== RECORDS FOR THIS TASK
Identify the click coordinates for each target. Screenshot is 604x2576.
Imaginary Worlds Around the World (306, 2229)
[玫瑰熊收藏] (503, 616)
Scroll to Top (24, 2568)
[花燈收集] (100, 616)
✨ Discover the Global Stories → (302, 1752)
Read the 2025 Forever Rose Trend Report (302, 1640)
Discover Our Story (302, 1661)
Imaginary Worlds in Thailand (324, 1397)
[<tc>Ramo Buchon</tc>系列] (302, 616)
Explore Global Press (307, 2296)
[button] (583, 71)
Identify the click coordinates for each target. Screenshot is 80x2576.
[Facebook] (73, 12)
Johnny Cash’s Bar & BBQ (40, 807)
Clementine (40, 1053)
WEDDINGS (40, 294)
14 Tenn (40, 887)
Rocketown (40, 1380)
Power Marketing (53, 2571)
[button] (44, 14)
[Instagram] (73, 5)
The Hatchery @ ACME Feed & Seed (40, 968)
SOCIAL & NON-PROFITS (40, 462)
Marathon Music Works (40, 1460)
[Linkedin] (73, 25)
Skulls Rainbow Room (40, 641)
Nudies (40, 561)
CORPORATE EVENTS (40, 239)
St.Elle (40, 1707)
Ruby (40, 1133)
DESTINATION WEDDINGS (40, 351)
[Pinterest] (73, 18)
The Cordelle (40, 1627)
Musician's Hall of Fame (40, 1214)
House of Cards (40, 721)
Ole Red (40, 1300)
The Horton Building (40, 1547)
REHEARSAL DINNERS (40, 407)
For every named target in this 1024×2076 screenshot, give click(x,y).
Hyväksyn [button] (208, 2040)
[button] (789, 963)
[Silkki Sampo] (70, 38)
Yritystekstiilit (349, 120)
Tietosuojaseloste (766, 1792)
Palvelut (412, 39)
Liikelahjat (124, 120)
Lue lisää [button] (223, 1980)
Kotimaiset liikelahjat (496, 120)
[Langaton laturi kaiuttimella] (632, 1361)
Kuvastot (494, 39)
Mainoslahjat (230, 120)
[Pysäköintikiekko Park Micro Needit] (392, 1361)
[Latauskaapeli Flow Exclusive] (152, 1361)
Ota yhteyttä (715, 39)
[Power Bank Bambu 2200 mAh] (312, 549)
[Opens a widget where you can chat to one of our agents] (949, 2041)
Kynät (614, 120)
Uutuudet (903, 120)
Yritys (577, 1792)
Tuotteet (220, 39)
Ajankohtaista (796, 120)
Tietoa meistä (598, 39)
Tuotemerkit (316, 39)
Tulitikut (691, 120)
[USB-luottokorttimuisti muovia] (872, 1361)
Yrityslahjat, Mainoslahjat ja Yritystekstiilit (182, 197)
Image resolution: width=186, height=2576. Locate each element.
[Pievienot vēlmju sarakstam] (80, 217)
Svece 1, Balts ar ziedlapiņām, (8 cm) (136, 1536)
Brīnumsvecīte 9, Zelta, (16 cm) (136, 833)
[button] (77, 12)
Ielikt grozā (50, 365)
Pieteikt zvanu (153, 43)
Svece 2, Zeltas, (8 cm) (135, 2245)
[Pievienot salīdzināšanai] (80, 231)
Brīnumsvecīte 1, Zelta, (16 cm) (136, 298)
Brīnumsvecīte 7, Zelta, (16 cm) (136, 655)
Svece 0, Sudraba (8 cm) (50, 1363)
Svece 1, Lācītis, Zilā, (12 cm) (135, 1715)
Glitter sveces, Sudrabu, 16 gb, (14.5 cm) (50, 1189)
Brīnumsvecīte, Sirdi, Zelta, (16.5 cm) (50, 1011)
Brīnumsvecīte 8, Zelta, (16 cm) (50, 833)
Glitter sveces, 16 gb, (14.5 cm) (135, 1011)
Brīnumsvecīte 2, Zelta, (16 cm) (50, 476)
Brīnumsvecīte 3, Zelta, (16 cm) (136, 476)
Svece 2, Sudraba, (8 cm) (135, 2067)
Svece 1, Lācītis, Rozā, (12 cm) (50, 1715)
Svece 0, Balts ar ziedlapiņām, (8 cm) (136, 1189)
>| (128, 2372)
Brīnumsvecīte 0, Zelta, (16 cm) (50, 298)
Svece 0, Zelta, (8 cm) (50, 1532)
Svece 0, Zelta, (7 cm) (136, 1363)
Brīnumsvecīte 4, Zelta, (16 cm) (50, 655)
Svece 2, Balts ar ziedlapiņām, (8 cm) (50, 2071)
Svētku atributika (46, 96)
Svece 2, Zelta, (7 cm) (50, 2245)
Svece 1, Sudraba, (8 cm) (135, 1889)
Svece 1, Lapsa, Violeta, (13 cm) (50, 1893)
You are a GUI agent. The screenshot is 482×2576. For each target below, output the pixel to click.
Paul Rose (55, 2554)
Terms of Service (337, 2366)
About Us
====
▶ HOW TO COMPLETE THIS TASK
When you reach the line holding "[花燈收集] (100, 616)" in the records above, begin reproducing exactly, stop after the line holding "14 Tenn (40, 887)", and output nothing else.

▶ WRITTEN RESPONSE
[花燈收集] (100, 616)
✨ Discover the Global Stories → (302, 1752)
Read the 2025 Forever Rose Trend Report (302, 1640)
Discover Our Story (302, 1661)
Imaginary Worlds in Thailand (324, 1397)
[<tc>Ramo Buchon</tc>系列] (302, 616)
Explore Global Press (307, 2296)
[button] (583, 71)
Identify the click coordinates for each target. Screenshot is 80x2576.
[Facebook] (73, 12)
Johnny Cash’s Bar & BBQ (40, 807)
Clementine (40, 1053)
WEDDINGS (40, 294)
14 Tenn (40, 887)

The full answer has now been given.